Earlier this month, Dr Fauci told US congress this first-stage testing was promising enough that the US planned much larger studies in west Africa, starting in Liberia in early January.
The World Health Organisation said yesterday the global death toll from the Ebola virus had increased to 5689 out of a total of 15,935 cases of infection, mainly in western Africa. The earlier WHO toll from last Friday gave a death toll of 5459 and 15,351 cases.
The WHO said the number of deaths was probably far higher, given the difficulty in collecting comprehensive figures and with Ebola having a high fatality rate.
The outbreak ever continues to affect Guinea, Liberia and Sierra Leone the most.
Liberia has been the worst hit of all, though the death rate there appears to be slowing.
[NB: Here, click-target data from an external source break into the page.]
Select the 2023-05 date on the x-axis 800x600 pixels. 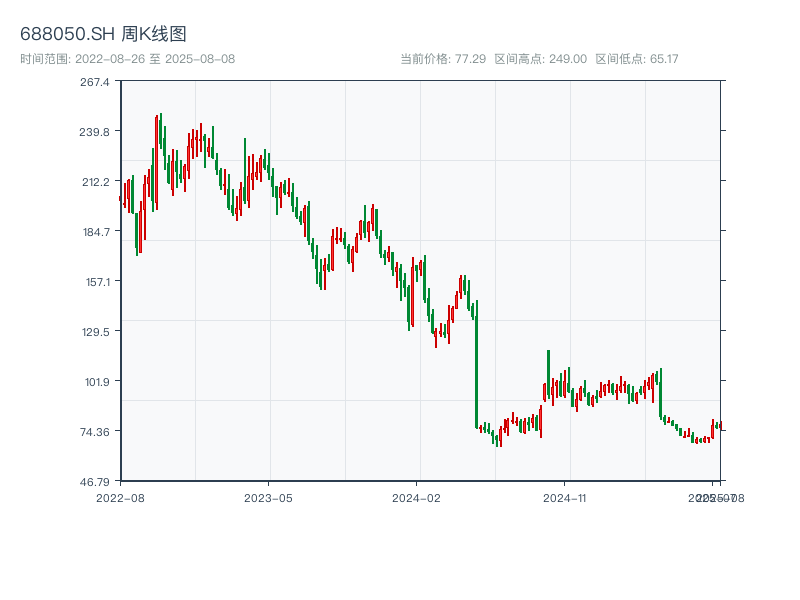pyautogui.click(x=268, y=497)
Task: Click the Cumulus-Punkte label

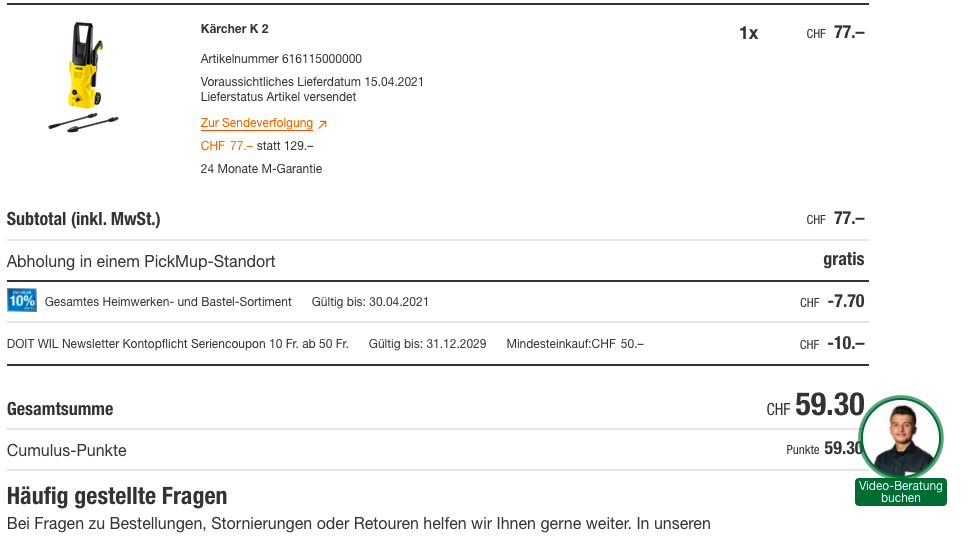Action: pyautogui.click(x=66, y=450)
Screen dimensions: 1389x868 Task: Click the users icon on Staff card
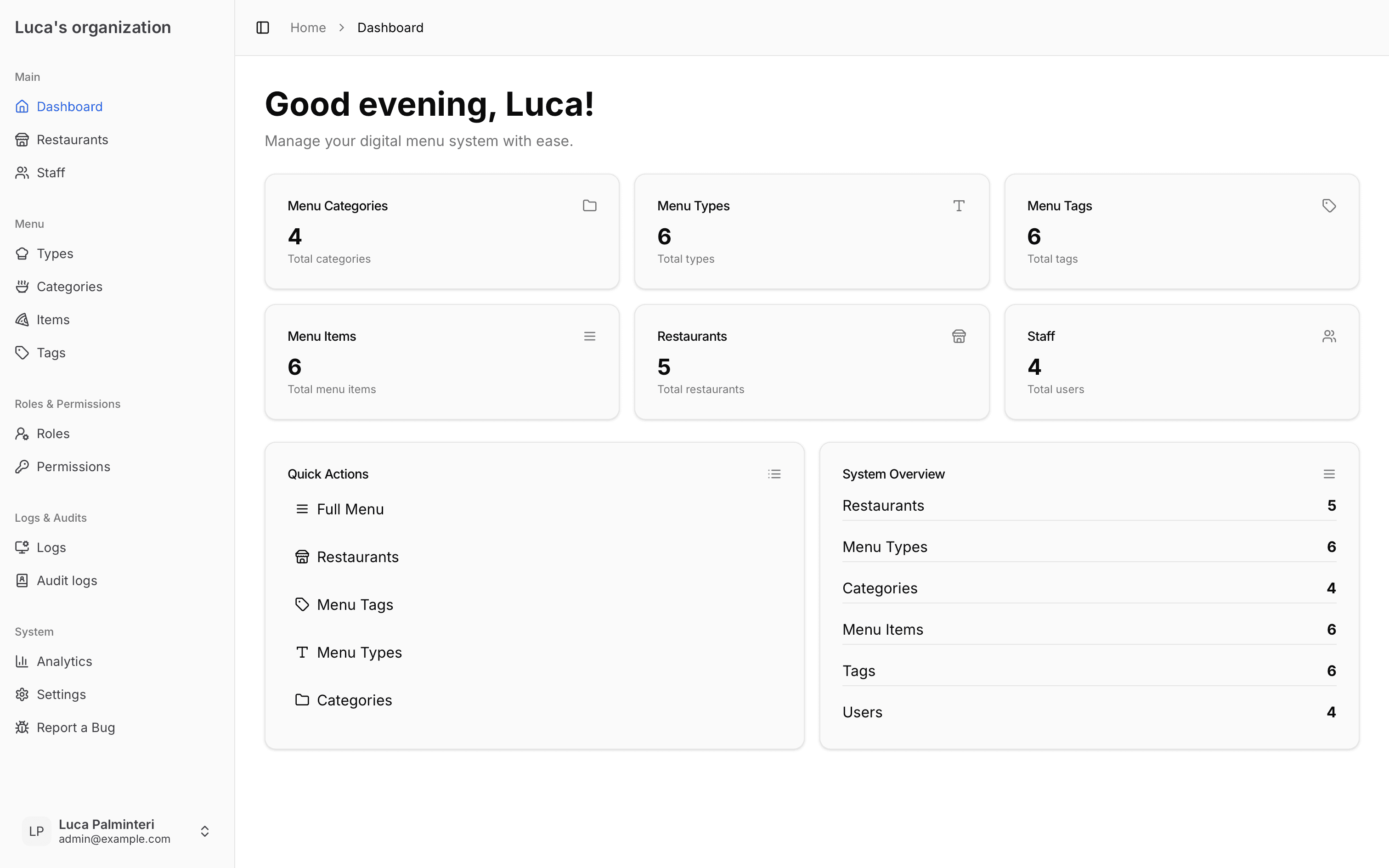coord(1329,336)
“Case incidence is stable in Guinea, stable or declining in Liberia, but may still be increasing in Sierra Leone,” the WHO said in its update.
The WHO reported a total of 3016 Ebola deaths in Liberia out of 7168 cases. In Sierra Leone, it has logged 1398 deaths, up from 1267 previously, and 1260 deaths have been recorded in Guinea.
In all, about 600 new cases were reported in these three worst-hit countries over the previous week.
In Mali, the most recent county in the region hit by Ebola, the WHO spoke of eight confirmed cases, six of which had proved fatal.
The tolls in Nigeria (eight fatalities) and Senegal (one case) have remained unchanged for 57 days. Both countries have been taken off the danger list.
Health workers have been among the worst hit, suffering 340 deaths out of 592 cases. There have been four Ebola cases diagnosed in the US, one of which was fatal. One confirmed case occurred in Spain, a nurse who has recovered.